# Kinetic Energy Question?

## Car A with a mass of 1000kg is travelling east at 25m/s when it collides with car B, 2000kg, travelling north at 15m/s. After the collision, the two cars stick together and have the same velocity. Assume that they slide without friction after collision. (a) What is the final velocity of the combined mass of cars (magnitude and direction)? (b) How much kinetic energy was lost in this process and where did it go?

Nov 28, 2016

Hi, have a look and try to evaluate it...I cannot finish it now!

#### Explanation:

have a look and try evaluate ${v}_{x}$ and ${v}_{y}$....you can then use trigonometry and Pythagoras to characterize $v$::

Nov 28, 2016

See below.

PROMPT 1 »
Answer these questions about the thread:
(a) What mass and speed does the thread give for car B?
(b) Which two methods does the explanation say to use to characterize $v$?
(c) What date appears on the posts?

GIVEN DATA »

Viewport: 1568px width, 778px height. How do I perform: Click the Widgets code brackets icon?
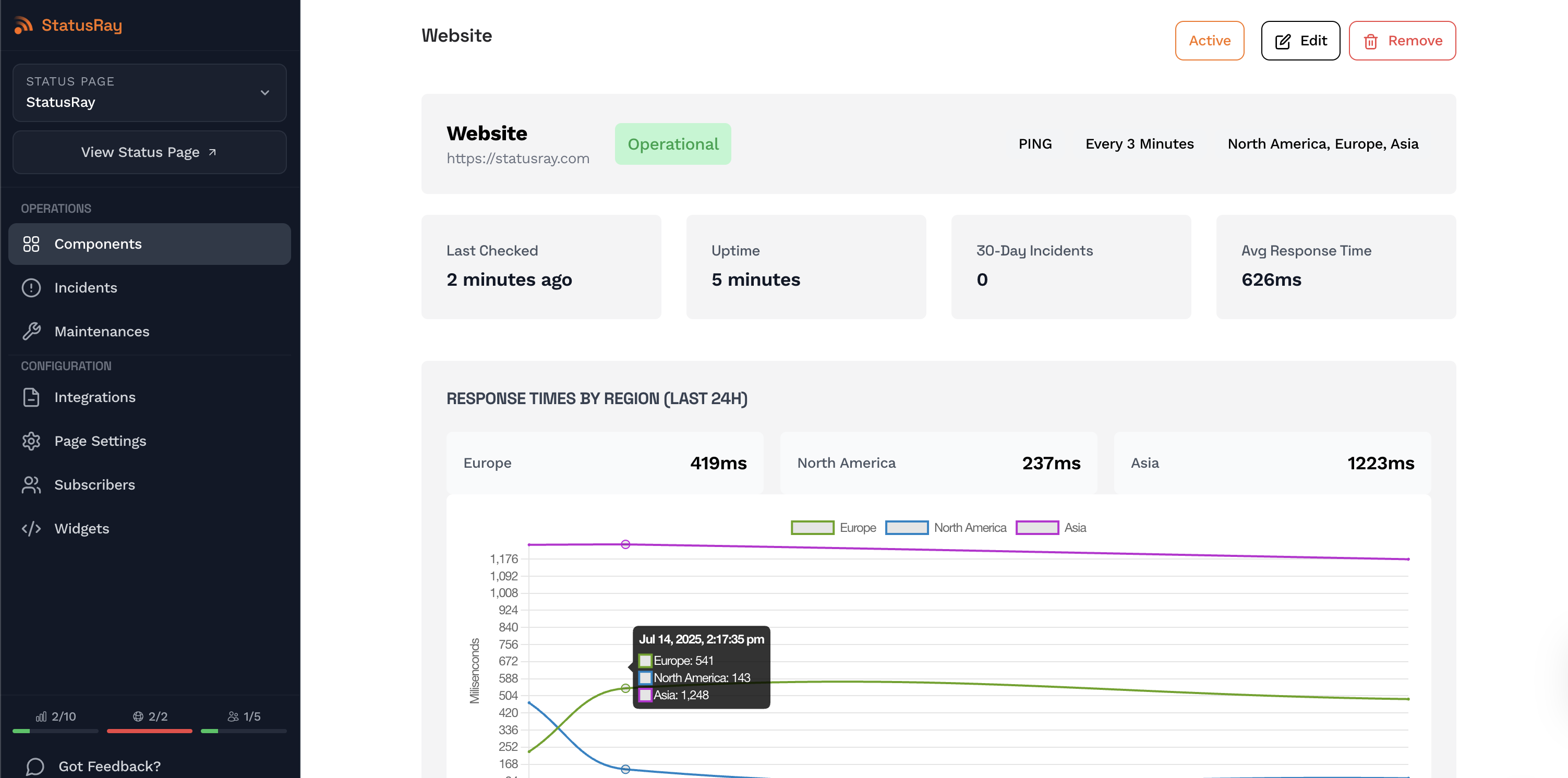pos(31,529)
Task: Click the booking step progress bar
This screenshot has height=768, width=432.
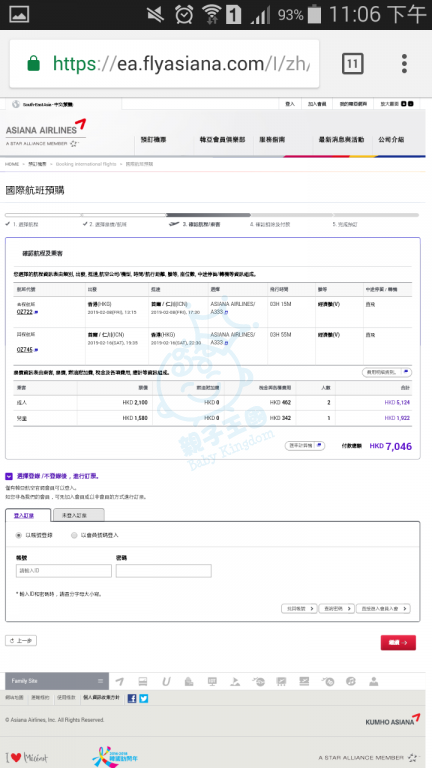Action: [x=212, y=215]
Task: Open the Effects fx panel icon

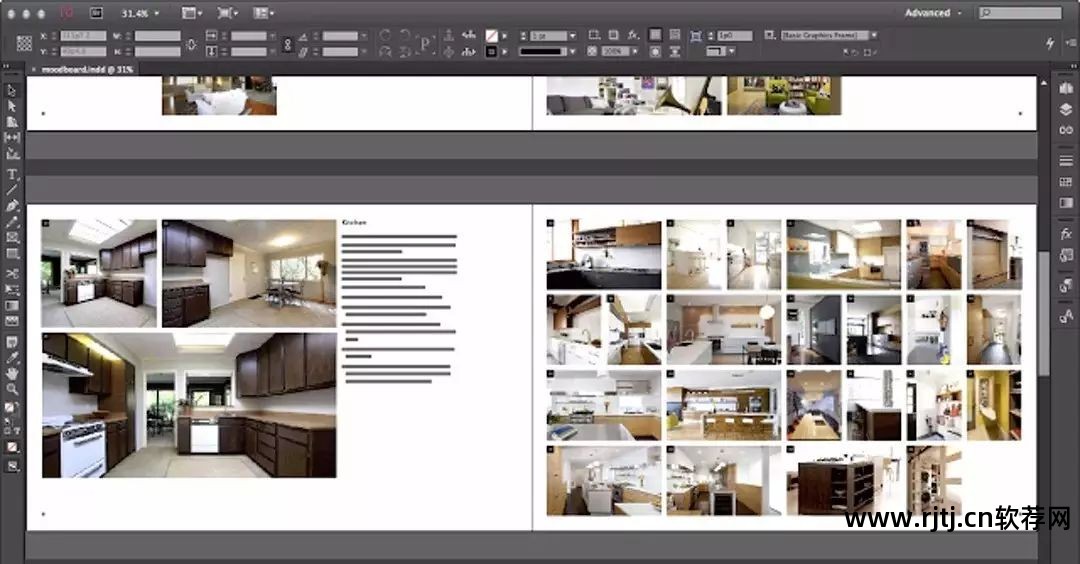Action: (1066, 233)
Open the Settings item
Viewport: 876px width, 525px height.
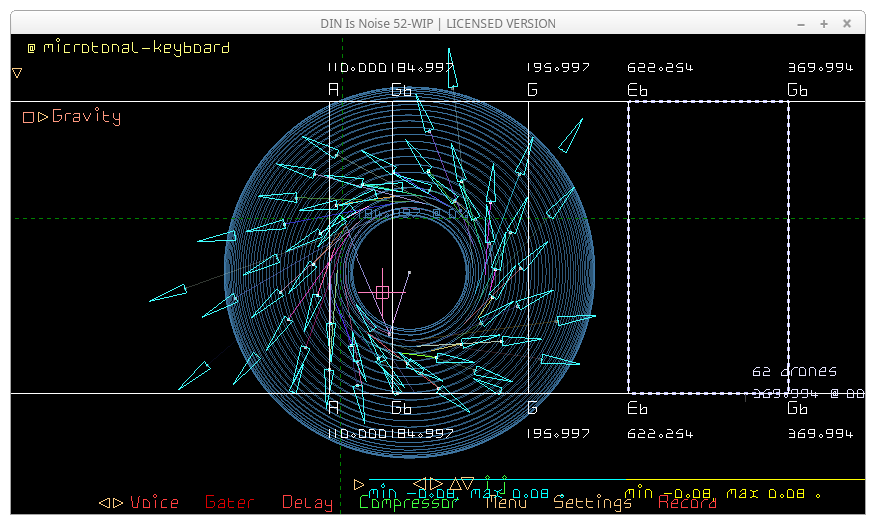click(593, 503)
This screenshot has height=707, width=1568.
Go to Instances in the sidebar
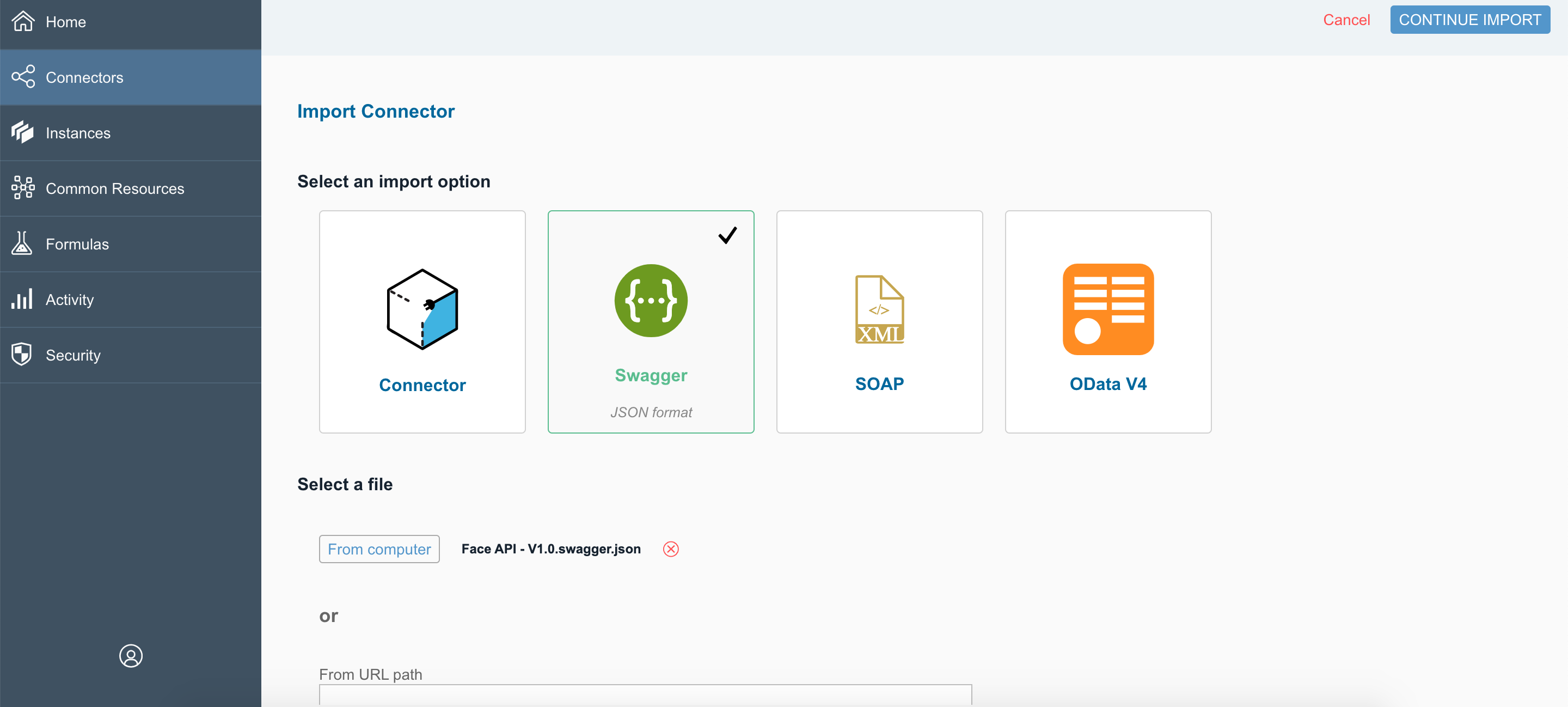78,133
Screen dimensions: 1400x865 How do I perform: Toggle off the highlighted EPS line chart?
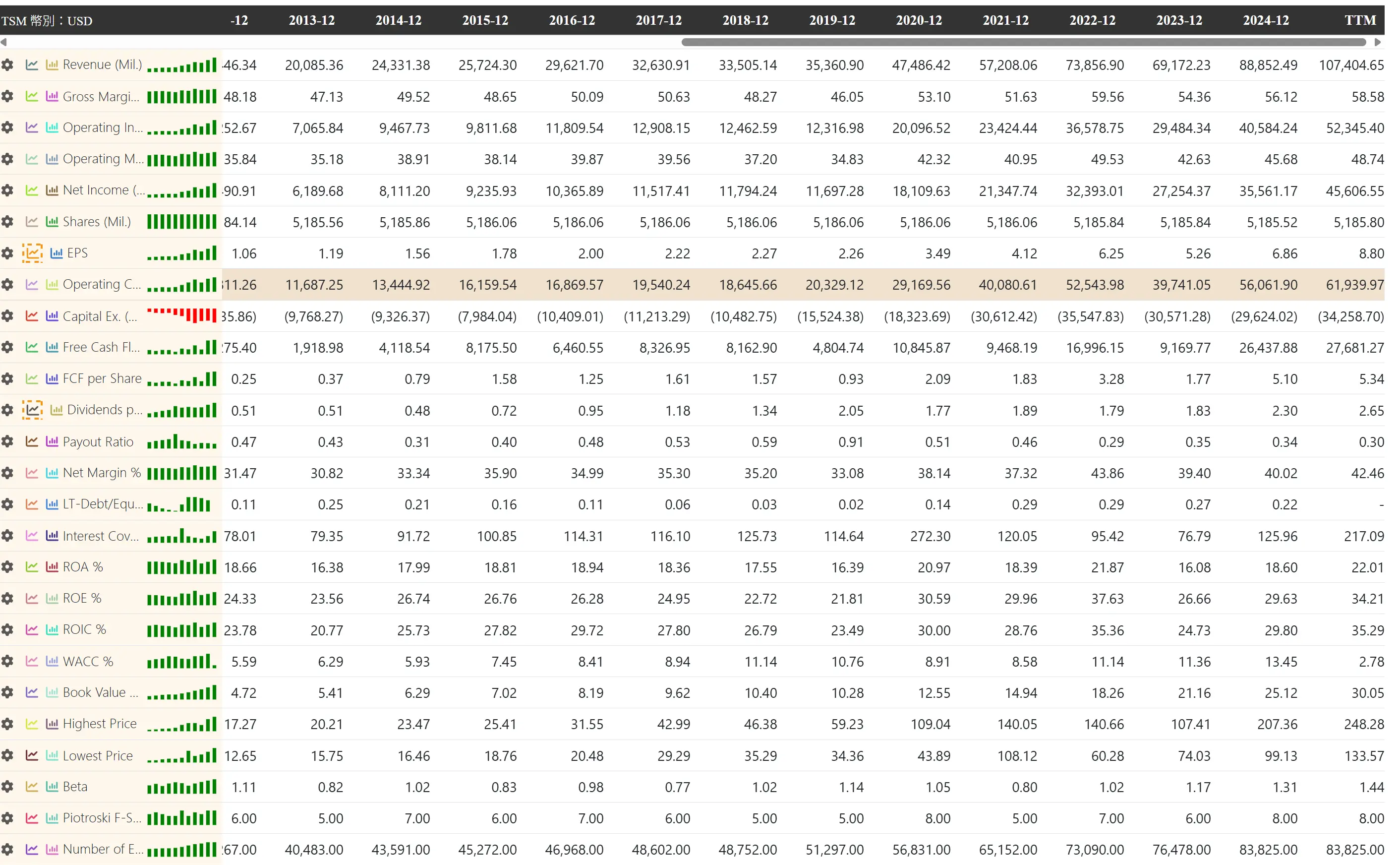click(33, 253)
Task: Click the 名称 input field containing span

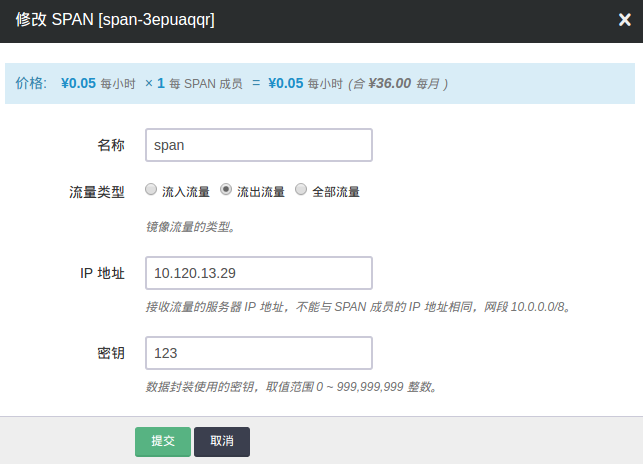Action: (x=258, y=144)
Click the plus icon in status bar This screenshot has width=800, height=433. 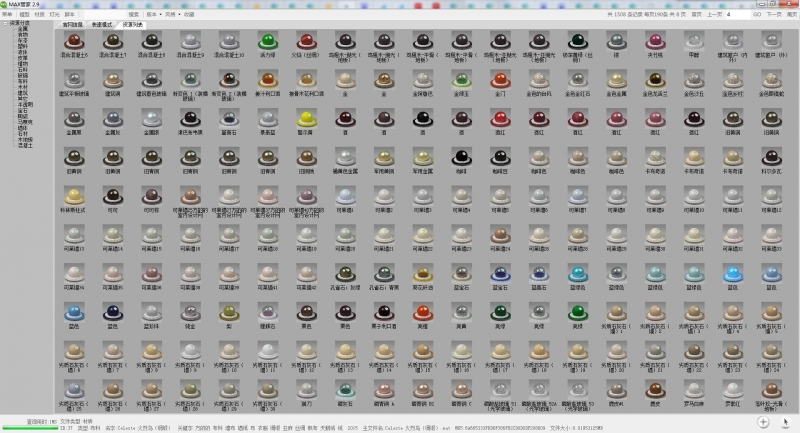pyautogui.click(x=763, y=422)
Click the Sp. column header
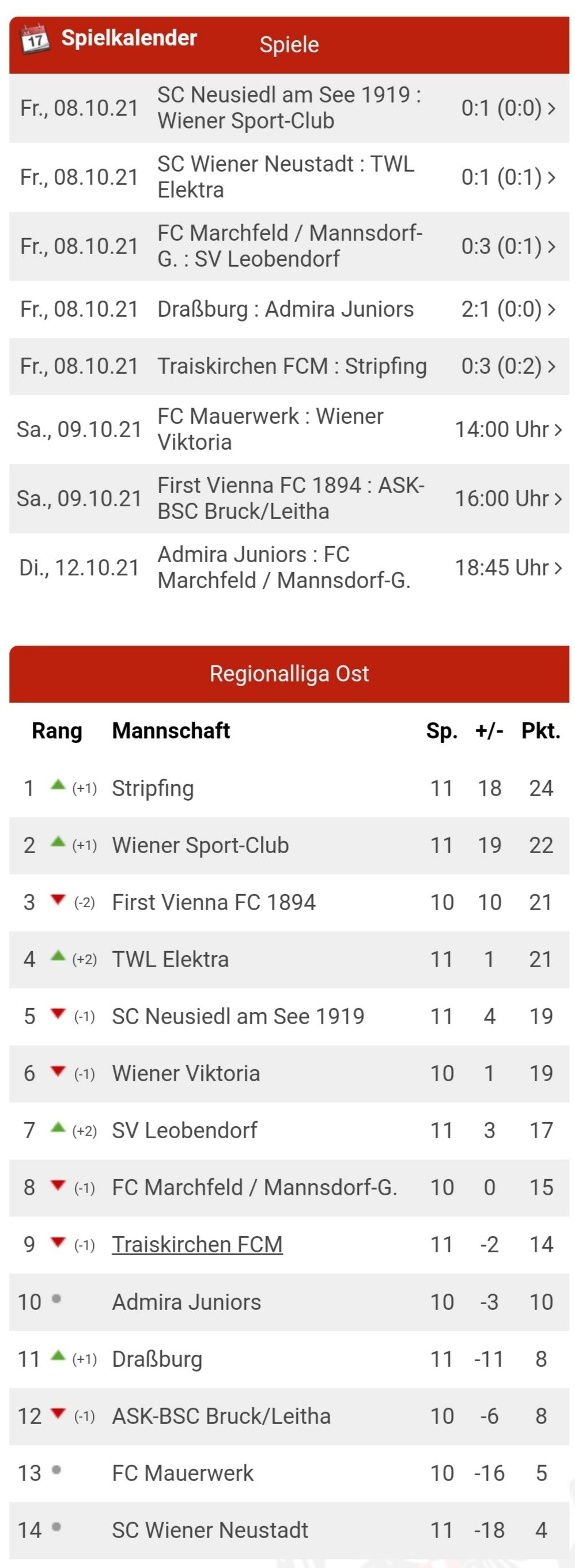The image size is (575, 1568). (441, 731)
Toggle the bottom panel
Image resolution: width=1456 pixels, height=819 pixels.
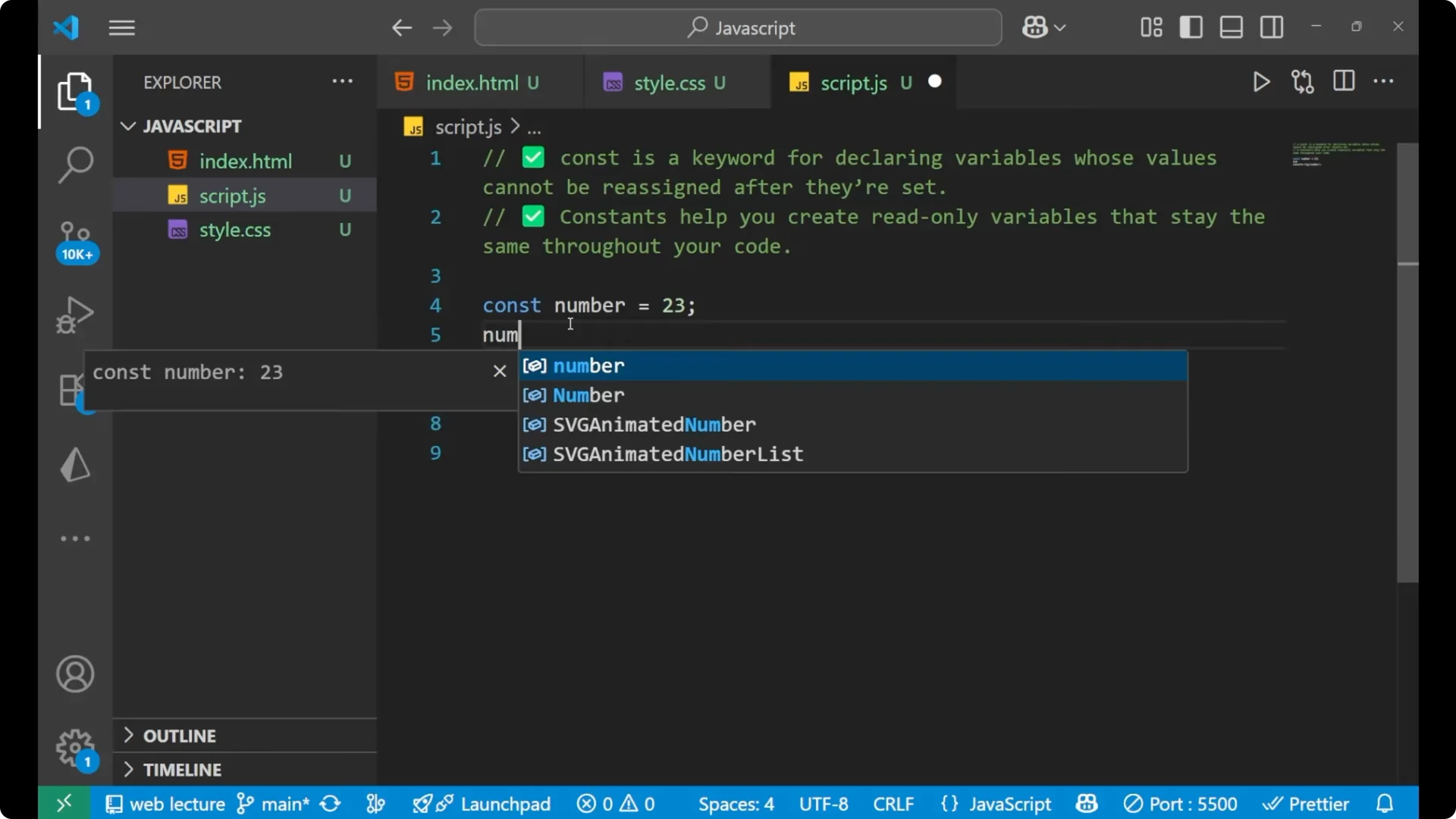pos(1231,27)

PROMPT 2 » Convert the records into a JSON list of strings, one string per line, starting with the line that contains "Toggle the bottom panel" and going on through the end of the records. Omit blank lines and the pictures.

EXERCISE OUTPUT 1 »
(a) 2000 kg, traveling north at 15 m/s.
(b) Trigonometry and Pythagoras.
(c) Nov 28, 2016.

EXERCISE OUTPUT 2 »
[
  "Toggle the bottom panel",
  "Image resolution: width=1456 pixels, height=819 pixels.",
  "pos(1231,27)"
]